§ WORK ORDER: Set out every line of the entries below as a Markdown table with the columns Row and Line. Number each row and skip any blank lines.

[Opening DATA EXTRACTS section]

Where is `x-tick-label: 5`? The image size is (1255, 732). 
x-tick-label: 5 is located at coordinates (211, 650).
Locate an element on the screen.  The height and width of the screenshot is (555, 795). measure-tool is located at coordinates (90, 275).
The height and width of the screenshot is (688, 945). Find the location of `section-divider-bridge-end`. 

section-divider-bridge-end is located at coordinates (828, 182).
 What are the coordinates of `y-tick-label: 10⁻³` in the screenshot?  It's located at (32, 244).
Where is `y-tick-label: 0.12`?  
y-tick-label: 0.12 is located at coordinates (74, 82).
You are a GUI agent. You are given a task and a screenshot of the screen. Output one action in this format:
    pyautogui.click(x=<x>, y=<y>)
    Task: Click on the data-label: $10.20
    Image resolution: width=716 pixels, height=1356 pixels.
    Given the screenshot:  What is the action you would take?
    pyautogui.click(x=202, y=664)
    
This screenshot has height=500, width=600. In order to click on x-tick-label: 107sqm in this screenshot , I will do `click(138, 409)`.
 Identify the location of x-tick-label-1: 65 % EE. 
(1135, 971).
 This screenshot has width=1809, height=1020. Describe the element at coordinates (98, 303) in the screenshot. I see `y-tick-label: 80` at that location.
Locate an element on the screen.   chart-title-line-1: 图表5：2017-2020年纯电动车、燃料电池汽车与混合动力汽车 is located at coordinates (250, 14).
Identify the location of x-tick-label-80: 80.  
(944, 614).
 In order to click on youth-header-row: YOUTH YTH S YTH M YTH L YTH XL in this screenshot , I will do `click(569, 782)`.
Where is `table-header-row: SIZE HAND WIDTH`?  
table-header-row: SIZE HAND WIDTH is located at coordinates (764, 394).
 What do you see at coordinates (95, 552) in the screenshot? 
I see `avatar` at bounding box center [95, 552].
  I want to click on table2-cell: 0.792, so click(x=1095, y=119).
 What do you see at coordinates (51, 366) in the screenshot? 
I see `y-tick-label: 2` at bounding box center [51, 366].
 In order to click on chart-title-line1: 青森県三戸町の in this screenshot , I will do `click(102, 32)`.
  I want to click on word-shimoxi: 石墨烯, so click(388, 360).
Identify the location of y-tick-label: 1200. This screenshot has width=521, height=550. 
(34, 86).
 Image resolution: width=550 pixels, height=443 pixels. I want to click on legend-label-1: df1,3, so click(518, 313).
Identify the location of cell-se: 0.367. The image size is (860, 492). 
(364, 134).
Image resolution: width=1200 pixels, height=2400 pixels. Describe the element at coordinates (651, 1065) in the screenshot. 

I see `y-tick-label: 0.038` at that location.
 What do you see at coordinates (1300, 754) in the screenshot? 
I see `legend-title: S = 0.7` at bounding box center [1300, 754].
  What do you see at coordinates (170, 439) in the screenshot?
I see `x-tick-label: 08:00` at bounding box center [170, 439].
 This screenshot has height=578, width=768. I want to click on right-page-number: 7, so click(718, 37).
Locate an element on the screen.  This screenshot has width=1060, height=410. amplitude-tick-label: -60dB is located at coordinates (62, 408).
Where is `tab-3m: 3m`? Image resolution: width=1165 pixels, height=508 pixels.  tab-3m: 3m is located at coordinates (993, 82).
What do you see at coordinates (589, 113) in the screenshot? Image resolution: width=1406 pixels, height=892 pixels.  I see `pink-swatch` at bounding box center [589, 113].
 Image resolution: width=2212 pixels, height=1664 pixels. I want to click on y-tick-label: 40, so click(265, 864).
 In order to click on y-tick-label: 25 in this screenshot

[Closing DATA EXTRACTS section]

§ ANSWER:
| Row | Line |
|---|---|
| 1 | Where is `x-tick-label: 5`? The image size is (1255, 732).  |
| 2 | x-tick-label: 5 is located at coordinates (211, 650). |
| 3 | Locate an element on the screen.  The height and width of the screenshot is (555, 795). measure-tool is located at coordinates (90, 275). |
| 4 | The height and width of the screenshot is (688, 945). Find the location of `section-divider-bridge-end`.  |
| 5 | section-divider-bridge-end is located at coordinates (828, 182). |
| 6 |  What are the coordinates of `y-tick-label: 10⁻³` in the screenshot?  It's located at (32, 244). |
| 7 | Where is `y-tick-label: 0.12`?   |
| 8 | y-tick-label: 0.12 is located at coordinates (74, 82). |
| 9 | You are a GUI agent. You are given a task and a screenshot of the screen. Output one action in this format: |
| 10 |     pyautogui.click(x=<x>, y=<y>) |
| 11 |     Task: Click on the data-label: $10.20 |
| 12 |     Image resolution: width=716 pixels, height=1356 pixels. |
| 13 |     Given the screenshot:  What is the action you would take? |
| 14 |     pyautogui.click(x=202, y=664) |
| 15 | This screenshot has height=500, width=600. In order to click on x-tick-label: 107sqm in this screenshot , I will do `click(138, 409)`. |
| 16 |  Identify the location of x-tick-label-1: 65 % EE.  |
| 17 | (1135, 971). |
| 18 |  This screenshot has width=1809, height=1020. Describe the element at coordinates (98, 303) in the screenshot. I see `y-tick-label: 80` at that location. |
| 19 | Locate an element on the screen.   chart-title-line-1: 图表5：2017-2020年纯电动车、燃料电池汽车与混合动力汽车 is located at coordinates (250, 14). |
| 20 | Identify the location of x-tick-label-80: 80.   |
| 21 | (944, 614). |
| 22 |  In order to click on youth-header-row: YOUTH YTH S YTH M YTH L YTH XL in this screenshot , I will do `click(569, 782)`. |
| 23 | Where is `table-header-row: SIZE HAND WIDTH`?   |
| 24 | table-header-row: SIZE HAND WIDTH is located at coordinates (764, 394). |
| 25 |  What do you see at coordinates (95, 552) in the screenshot?  |
| 26 | I see `avatar` at bounding box center [95, 552]. |
| 27 |   I want to click on table2-cell: 0.792, so click(x=1095, y=119). |
| 28 |  What do you see at coordinates (51, 366) in the screenshot?  |
| 29 | I see `y-tick-label: 2` at bounding box center [51, 366]. |
| 30 |  In order to click on chart-title-line1: 青森県三戸町の in this screenshot , I will do `click(102, 32)`. |
| 31 |   I want to click on word-shimoxi: 石墨烯, so click(388, 360). |
| 32 | Identify the location of y-tick-label: 1200. This screenshot has width=521, height=550.  |
| 33 | (34, 86). |
| 34 |  Image resolution: width=550 pixels, height=443 pixels. I want to click on legend-label-1: df1,3, so click(518, 313). |
| 35 | Identify the location of cell-se: 0.367. The image size is (860, 492).  |
| 36 | (364, 134). |
| 37 | Image resolution: width=1200 pixels, height=2400 pixels. Describe the element at coordinates (651, 1065) in the screenshot.  |
| 38 | I see `y-tick-label: 0.038` at that location. |
| 39 |  What do you see at coordinates (1300, 754) in the screenshot?  |
| 40 | I see `legend-title: S = 0.7` at bounding box center [1300, 754]. |
| 41 |   What do you see at coordinates (170, 439) in the screenshot? |
| 42 | I see `x-tick-label: 08:00` at bounding box center [170, 439]. |
| 43 |  This screenshot has height=578, width=768. I want to click on right-page-number: 7, so click(718, 37). |
| 44 | Locate an element on the screen.  This screenshot has width=1060, height=410. amplitude-tick-label: -60dB is located at coordinates (62, 408). |
| 45 | Where is `tab-3m: 3m`? Image resolution: width=1165 pixels, height=508 pixels.  tab-3m: 3m is located at coordinates (993, 82). |
| 46 | What do you see at coordinates (589, 113) in the screenshot? Image resolution: width=1406 pixels, height=892 pixels.  I see `pink-swatch` at bounding box center [589, 113]. |
| 47 |  Image resolution: width=2212 pixels, height=1664 pixels. I want to click on y-tick-label: 40, so click(265, 864). |
| 48 |  In order to click on y-tick-label: 25 in this screenshot |